WHAT IS NEEDED
Copy out, from the entries below, each line holding the string "computer".

══ RECORDS SUPPLIED ══

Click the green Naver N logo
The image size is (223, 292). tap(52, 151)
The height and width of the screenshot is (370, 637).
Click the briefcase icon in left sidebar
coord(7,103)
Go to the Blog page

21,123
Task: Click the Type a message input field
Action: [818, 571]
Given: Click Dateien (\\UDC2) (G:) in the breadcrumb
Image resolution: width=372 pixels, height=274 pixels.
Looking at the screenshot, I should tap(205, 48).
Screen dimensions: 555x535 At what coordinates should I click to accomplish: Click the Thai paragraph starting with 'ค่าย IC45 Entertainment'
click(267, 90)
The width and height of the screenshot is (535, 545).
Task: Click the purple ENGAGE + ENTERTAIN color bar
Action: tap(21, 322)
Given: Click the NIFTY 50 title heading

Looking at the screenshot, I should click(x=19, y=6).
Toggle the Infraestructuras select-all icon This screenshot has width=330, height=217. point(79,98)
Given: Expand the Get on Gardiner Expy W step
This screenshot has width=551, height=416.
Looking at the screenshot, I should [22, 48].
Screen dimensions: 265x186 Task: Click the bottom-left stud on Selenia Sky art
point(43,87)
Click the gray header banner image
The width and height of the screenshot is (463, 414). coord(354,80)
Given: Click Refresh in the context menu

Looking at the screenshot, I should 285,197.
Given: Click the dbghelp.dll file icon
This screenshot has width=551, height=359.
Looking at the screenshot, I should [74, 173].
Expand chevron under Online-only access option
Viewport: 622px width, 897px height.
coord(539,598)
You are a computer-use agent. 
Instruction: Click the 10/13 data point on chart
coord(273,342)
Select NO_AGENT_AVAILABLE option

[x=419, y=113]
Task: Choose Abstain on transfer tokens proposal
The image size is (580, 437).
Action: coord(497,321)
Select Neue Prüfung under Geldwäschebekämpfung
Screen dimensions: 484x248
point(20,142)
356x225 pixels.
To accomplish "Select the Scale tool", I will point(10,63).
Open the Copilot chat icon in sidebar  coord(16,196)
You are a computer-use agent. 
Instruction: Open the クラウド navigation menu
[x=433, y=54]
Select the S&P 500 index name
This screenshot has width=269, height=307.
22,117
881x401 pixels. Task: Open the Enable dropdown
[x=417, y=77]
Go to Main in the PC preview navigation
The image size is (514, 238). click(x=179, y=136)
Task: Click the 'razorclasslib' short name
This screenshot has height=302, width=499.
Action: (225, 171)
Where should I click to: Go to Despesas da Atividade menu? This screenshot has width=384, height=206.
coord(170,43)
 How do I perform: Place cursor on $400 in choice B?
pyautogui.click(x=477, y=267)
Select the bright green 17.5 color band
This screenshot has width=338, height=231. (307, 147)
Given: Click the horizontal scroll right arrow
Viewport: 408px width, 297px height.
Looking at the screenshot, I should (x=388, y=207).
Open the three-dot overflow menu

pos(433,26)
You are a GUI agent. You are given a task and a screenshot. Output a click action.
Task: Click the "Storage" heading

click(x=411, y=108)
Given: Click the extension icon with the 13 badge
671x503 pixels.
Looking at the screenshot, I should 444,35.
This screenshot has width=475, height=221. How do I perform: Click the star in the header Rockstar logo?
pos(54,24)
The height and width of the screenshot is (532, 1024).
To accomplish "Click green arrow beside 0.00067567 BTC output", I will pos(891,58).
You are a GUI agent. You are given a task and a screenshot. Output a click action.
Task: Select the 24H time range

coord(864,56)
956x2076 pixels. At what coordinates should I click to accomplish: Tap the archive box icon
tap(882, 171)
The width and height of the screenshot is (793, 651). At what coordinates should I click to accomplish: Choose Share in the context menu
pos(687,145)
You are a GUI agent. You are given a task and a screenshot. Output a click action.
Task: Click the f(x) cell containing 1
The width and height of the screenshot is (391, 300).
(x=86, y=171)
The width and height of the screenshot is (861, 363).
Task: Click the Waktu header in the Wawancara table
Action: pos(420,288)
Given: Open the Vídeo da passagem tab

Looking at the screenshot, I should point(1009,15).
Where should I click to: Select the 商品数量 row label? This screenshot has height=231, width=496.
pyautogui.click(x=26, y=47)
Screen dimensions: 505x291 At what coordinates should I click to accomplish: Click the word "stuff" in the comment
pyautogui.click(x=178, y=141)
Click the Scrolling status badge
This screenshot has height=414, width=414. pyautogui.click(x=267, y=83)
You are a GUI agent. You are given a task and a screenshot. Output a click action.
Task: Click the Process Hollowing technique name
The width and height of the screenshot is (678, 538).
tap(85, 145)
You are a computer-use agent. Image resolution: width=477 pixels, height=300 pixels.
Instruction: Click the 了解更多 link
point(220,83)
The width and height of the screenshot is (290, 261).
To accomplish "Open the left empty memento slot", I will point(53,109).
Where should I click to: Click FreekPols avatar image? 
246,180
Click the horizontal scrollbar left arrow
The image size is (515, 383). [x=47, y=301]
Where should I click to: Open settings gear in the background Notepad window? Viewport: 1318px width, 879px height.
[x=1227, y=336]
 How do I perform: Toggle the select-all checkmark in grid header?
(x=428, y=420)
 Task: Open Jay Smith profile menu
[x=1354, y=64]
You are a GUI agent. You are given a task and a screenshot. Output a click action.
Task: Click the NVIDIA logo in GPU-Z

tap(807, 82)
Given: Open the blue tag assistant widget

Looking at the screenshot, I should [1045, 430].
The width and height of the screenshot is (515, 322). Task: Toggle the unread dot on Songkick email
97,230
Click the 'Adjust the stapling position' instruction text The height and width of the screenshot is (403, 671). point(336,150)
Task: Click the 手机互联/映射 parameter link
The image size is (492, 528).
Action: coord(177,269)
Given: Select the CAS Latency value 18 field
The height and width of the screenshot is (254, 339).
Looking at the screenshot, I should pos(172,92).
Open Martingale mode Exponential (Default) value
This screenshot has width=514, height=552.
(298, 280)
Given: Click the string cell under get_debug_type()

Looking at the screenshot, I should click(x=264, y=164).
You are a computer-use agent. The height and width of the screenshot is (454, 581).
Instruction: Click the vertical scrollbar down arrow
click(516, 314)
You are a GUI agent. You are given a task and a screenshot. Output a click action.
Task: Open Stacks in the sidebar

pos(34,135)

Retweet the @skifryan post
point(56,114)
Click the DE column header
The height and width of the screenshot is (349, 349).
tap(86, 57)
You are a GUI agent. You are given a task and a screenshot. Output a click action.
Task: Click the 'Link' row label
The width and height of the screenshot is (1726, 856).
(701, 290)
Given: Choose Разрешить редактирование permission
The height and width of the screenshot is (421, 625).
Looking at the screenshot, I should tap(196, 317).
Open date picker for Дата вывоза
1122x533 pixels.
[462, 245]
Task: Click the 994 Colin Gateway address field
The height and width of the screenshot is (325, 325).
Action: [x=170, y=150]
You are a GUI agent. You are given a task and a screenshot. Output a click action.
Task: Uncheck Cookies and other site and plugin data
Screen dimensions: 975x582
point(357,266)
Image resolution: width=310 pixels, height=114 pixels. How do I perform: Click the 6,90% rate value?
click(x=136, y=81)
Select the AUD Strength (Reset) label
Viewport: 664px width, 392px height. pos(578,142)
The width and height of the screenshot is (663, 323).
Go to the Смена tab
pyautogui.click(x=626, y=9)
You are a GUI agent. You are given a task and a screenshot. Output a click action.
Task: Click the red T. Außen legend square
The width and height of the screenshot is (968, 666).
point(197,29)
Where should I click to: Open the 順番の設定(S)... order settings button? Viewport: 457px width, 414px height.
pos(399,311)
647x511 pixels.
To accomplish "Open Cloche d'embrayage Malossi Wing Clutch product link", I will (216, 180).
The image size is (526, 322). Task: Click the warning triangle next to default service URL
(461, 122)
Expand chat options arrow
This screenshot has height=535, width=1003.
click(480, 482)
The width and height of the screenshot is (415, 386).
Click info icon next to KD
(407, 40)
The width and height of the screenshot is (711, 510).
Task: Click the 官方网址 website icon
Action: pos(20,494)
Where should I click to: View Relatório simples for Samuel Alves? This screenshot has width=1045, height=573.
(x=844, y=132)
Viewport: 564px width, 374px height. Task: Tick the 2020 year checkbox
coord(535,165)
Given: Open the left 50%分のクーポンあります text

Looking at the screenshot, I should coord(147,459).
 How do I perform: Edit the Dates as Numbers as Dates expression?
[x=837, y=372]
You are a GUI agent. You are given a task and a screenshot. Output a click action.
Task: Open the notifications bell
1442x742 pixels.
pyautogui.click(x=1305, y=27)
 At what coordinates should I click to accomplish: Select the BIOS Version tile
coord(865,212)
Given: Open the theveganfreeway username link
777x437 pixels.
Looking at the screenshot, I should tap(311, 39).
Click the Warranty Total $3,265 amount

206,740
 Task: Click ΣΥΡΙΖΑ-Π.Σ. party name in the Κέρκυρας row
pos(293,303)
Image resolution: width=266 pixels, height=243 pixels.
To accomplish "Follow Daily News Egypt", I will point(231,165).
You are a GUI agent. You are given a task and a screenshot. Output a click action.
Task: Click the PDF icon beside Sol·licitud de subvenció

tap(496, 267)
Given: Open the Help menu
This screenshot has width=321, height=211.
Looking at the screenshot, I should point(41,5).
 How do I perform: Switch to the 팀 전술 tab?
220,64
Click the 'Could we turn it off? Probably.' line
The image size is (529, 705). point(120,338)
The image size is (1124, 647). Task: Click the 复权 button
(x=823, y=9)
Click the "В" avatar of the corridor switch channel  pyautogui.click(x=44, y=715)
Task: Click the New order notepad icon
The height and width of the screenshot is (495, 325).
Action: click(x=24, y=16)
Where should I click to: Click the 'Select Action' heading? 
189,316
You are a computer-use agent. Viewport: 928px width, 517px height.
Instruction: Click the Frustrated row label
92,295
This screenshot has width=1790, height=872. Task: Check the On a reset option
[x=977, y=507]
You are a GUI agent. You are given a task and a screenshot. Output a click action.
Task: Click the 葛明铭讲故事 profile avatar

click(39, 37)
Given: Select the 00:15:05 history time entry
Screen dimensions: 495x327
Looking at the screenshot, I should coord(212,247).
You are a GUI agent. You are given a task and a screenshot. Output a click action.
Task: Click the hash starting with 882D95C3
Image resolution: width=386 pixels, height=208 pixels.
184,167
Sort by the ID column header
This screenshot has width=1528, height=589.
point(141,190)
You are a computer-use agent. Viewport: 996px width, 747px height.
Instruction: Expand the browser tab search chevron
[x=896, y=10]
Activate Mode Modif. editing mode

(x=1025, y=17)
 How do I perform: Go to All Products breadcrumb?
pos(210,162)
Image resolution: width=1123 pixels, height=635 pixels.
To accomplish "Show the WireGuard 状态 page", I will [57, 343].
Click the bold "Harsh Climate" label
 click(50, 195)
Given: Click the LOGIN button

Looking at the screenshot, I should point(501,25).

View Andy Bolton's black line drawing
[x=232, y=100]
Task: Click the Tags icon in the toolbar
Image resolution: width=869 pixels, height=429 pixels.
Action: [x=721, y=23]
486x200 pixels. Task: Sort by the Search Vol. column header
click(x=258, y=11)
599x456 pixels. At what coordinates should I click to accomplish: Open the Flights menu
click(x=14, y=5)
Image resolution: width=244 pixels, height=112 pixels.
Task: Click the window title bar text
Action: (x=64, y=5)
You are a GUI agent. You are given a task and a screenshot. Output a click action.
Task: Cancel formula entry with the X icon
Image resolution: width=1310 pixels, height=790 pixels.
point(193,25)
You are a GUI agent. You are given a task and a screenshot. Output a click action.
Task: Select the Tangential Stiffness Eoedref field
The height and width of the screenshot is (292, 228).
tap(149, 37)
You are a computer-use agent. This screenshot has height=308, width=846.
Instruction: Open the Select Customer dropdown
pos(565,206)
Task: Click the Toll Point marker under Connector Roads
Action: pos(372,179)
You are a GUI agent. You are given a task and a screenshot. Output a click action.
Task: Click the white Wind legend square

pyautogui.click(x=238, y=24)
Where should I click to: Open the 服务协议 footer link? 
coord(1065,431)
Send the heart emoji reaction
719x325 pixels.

═══

WORKED SOLUTION
You are a computer-use agent. 
You are a computer-use agent. 
You are a computer-use agent. Image resolution: width=477 pixels, height=300 pixels.
You are a computer-use agent. The height and width of the screenshot is (454, 581).
You are a computer-use agent. Viewport: 928px width, 517px height.
You are a computer-use agent. Viewport: 996px width, 747px height.
You are a computer-use agent. This screenshot has height=308, width=846.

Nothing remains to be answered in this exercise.